Au-delà de ce thème, les quotidiens déplorent le peu de cas fait par Donald Trump et son entourage de l’Europe et la « provocation calculée » (Die Welt) du futur président américain recevant comme premier homme politique européen l’artisan du Brexit, le Britannique Nigel Farrage : « cela montre toute l’étendue du mépris du nouveau président pour l’UE », estime Die Welt.

  1. France

Commémoration des attaques terroristes de Paris

La presse allemande ne cache pas son émotion à l’évocation des attaques terroristes du 13 novembre 2015 dans une abondance de pages spéciales, reportages et témoignages rendant hommage au courage des Parisiens et à la capacité de résilience des Français. « Le sang-froid et la mesure avec lesquelles les Français ont réagi aux attentats impressionnent. Malgré d’autres actes terroristes islamistes – l’assassinat de deux policiers, la mise à mort d’un prêtre, l’attaque de Nice – l’objectif de l’idéologie djihadiste, monter les musulmans et non-musulmans les uns contre les autres, n’a pas été atteint. Au contraire, le pays a réussi à surmonter le choc des événements et à aborder véritablement les douloureux débats qui en découlaient sur l’état des lieux des services de renseignement, la surpopulation carcérale et la radicalisation d’adolescents », constate la radio publique Deutschlandfunk à l’instar des autres médias. Le concert de réouverture du Bataclan, symbole de cette résilience pour les médias, suscite de nombreuses correspondances. « Paris est toujours vivant, un an après le Bataclan », résume le quotidien tageszeitung en présentant la vitalité culturelle de la capitale française (expositions, salon photo, festival de littérature) en ce dimanche 13 novembre.

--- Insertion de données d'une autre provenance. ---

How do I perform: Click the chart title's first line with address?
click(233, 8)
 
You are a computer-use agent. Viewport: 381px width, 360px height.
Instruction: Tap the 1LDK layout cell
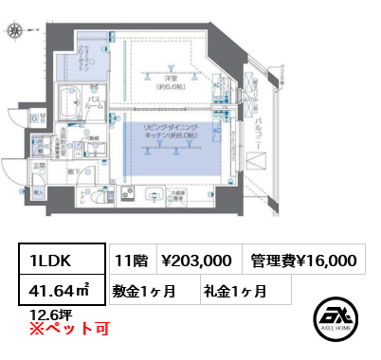coord(56,261)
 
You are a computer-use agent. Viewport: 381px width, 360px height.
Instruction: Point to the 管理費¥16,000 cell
coord(302,261)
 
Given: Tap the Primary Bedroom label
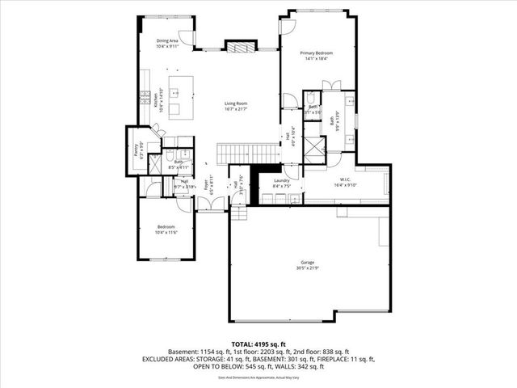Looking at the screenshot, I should [318, 53].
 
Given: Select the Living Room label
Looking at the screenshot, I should [236, 103].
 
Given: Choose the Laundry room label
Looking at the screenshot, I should [281, 180].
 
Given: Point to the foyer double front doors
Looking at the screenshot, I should [212, 209].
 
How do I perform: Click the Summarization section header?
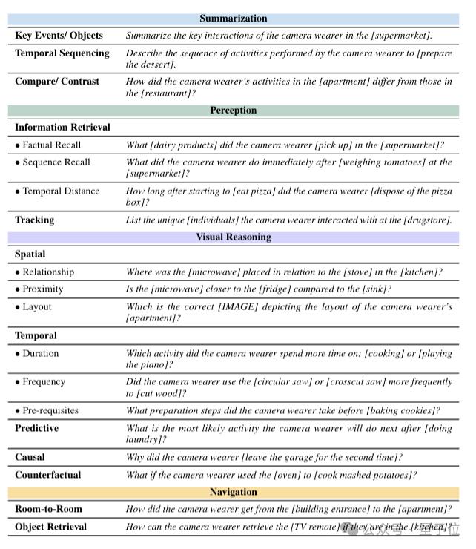pyautogui.click(x=233, y=19)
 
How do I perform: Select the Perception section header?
pyautogui.click(x=233, y=111)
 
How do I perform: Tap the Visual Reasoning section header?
pyautogui.click(x=233, y=237)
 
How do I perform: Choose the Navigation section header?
pyautogui.click(x=233, y=492)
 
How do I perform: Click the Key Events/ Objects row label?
pyautogui.click(x=59, y=36)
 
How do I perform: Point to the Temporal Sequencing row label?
pyautogui.click(x=62, y=53)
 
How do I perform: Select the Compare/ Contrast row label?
pyautogui.click(x=56, y=82)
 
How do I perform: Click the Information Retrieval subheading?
pyautogui.click(x=62, y=128)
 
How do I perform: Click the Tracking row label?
pyautogui.click(x=34, y=220)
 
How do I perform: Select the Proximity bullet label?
pyautogui.click(x=42, y=289)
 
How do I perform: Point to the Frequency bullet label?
pyautogui.click(x=43, y=382)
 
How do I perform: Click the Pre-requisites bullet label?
pyautogui.click(x=50, y=411)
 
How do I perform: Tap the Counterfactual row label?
pyautogui.click(x=47, y=476)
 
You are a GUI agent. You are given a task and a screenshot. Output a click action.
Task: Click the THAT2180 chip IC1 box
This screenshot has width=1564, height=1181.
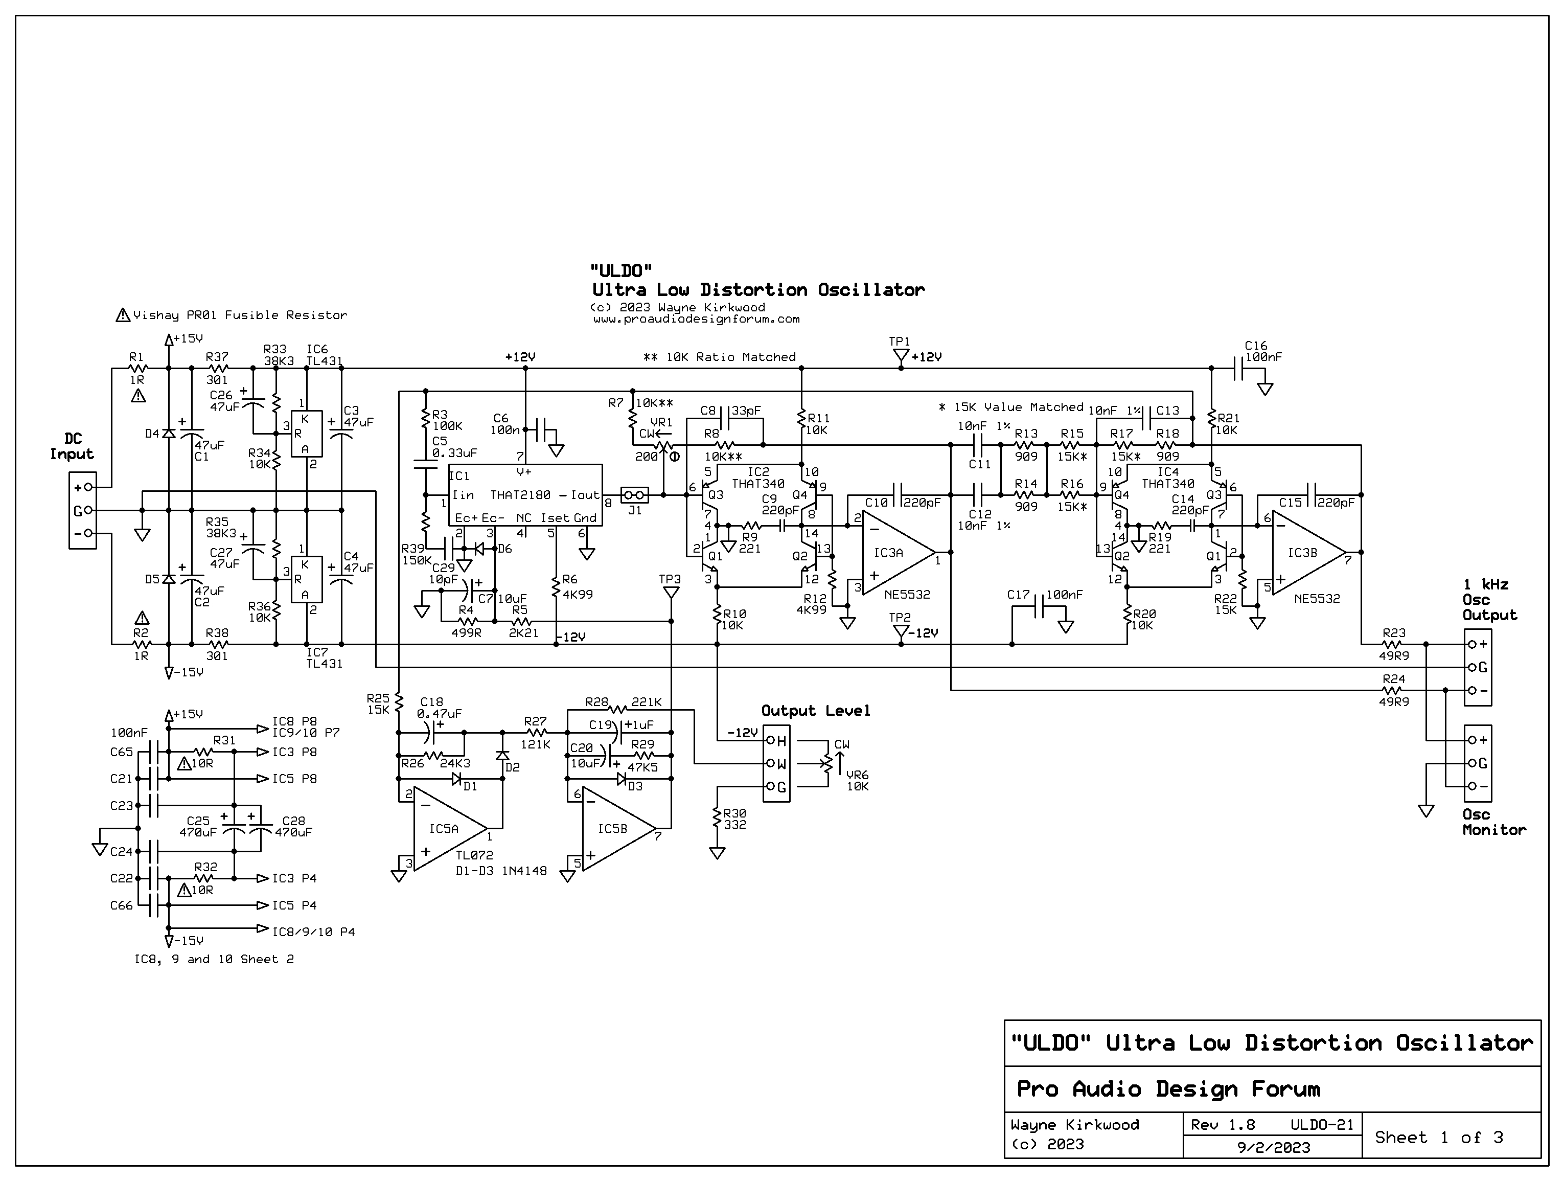526,495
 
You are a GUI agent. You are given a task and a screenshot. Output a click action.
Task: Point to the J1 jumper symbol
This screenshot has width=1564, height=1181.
634,495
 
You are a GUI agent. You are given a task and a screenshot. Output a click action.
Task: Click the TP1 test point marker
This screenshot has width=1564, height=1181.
900,358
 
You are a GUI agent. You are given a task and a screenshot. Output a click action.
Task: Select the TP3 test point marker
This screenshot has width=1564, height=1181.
670,591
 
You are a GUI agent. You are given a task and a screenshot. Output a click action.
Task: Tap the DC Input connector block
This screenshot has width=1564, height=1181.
83,510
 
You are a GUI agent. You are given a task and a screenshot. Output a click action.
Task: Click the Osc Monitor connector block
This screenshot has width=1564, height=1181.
1478,763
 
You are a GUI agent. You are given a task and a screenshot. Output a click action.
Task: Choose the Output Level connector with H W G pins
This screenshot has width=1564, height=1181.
776,764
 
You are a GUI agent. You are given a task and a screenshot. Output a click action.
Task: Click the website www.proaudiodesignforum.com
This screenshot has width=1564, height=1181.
697,319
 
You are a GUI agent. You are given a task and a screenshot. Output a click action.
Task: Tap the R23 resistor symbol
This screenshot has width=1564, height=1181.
1393,644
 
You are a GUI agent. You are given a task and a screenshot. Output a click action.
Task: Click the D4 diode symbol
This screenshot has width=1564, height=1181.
168,434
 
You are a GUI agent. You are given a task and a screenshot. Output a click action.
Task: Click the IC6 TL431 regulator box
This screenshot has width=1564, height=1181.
307,434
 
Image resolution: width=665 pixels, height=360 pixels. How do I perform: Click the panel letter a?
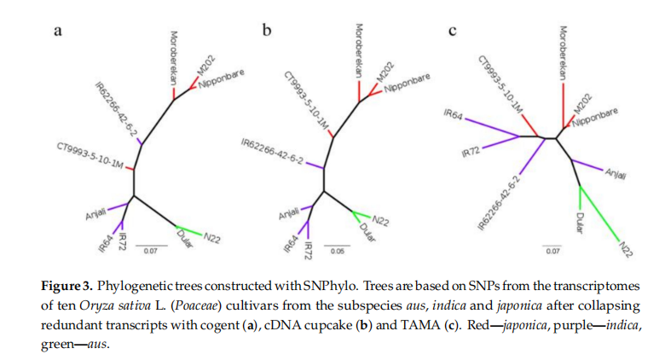click(58, 32)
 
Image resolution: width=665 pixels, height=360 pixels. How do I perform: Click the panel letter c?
click(452, 32)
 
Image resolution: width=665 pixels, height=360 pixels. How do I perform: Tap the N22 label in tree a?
click(211, 238)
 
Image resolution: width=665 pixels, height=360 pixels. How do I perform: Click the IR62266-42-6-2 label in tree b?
click(272, 154)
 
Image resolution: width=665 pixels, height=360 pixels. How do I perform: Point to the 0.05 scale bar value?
click(338, 252)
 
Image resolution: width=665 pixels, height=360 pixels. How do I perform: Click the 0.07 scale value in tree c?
click(552, 252)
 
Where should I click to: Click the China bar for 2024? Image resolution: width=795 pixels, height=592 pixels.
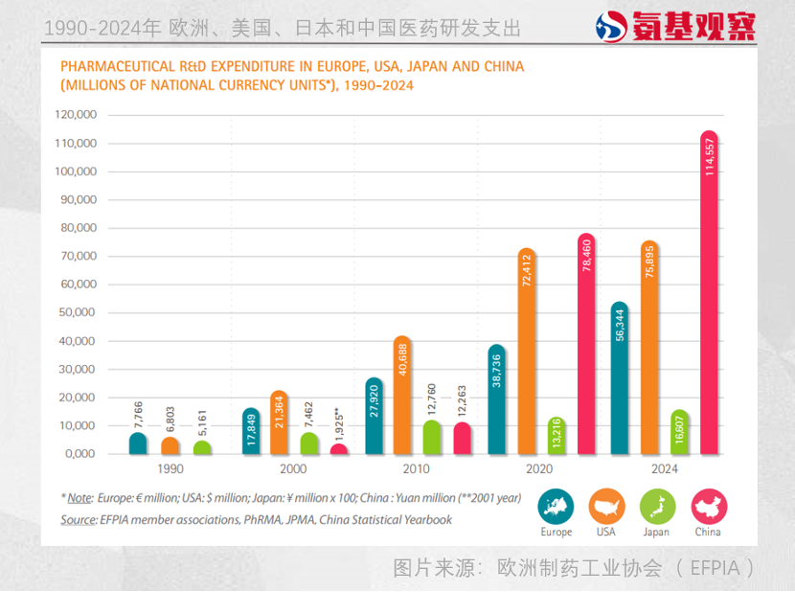coord(709,292)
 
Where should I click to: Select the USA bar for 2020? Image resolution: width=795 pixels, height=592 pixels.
coord(527,351)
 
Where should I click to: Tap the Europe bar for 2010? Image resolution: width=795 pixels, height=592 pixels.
coord(375,416)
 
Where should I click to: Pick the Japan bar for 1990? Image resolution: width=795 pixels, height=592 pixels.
coord(202,447)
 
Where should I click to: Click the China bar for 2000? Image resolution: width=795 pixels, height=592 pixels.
coord(339,449)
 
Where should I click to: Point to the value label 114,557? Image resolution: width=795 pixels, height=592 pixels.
coord(710,157)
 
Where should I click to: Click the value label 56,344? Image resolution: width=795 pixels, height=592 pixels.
coord(620,325)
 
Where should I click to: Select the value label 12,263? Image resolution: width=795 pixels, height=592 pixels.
coord(462,400)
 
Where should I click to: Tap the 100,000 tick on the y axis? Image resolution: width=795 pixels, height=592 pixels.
coord(76,171)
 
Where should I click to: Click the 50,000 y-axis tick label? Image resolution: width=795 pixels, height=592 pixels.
coord(78,312)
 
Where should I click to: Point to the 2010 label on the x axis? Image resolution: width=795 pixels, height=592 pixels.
coord(417,468)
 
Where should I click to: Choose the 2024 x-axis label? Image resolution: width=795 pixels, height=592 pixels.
coord(664,468)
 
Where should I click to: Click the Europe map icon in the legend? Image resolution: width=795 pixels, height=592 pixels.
coord(556,507)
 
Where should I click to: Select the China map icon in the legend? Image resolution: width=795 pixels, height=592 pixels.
coord(709,507)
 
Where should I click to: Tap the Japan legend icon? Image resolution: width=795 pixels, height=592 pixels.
coord(658,507)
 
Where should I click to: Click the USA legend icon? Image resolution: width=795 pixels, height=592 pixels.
coord(606,507)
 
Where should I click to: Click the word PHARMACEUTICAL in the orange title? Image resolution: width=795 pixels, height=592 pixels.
coord(118,66)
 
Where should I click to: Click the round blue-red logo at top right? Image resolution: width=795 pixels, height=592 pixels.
coord(611,27)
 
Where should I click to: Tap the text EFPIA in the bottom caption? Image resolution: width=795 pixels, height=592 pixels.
coord(715,568)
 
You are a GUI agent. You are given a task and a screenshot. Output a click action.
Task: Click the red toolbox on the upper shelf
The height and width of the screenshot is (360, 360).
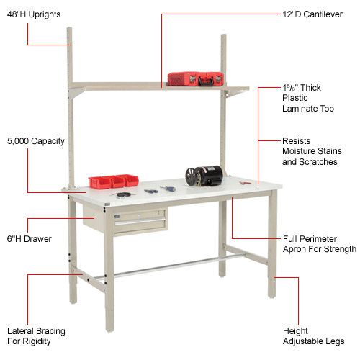[192, 78]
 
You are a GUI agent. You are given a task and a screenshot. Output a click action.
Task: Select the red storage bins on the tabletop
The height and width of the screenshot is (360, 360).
[112, 181]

« La France a choisi la sobriété pour commémorer le 13 novembre », souligne la FAZ en mettant en exergue le lancement du projet de recherche INSERM/CNRS sur les témoignages d’un millier de rescapés et témoins des attaques. Les quotidiens publient des photos de la « commémoration silencieuse à Paris » (Süddeutsche Zeitung) par le président de la République et la maire de Paris sur les lieux des attaques. La tribune du Premier ministre paraissant dans plusieurs grands quotidiens européens est publiée dans Die Welt sous le titre : « oui, le terrorisme nous frappera à nouveau ». Plusieurs quotidiens reviennent dans ce contexte sur la prorogation de l’état d’urgence (« le jour où l’état d’urgence est devenu la norme », Tagesspiegel) et les nouvelles mesures annoncées dans la lutte anti-terroriste, notamment la création du fichier TES, un projet qui inquiète. « Le monstre de données suscite la peur en France », titre la Süddeutsche Zeitung. « Un tel fichage massif est contraire à toutes les traditions françaises et le gouvernement n’a pas expliqué en quoi il est indispensable à la sécurité des citoyens », commente le quotidien alternatif tageszeitung./.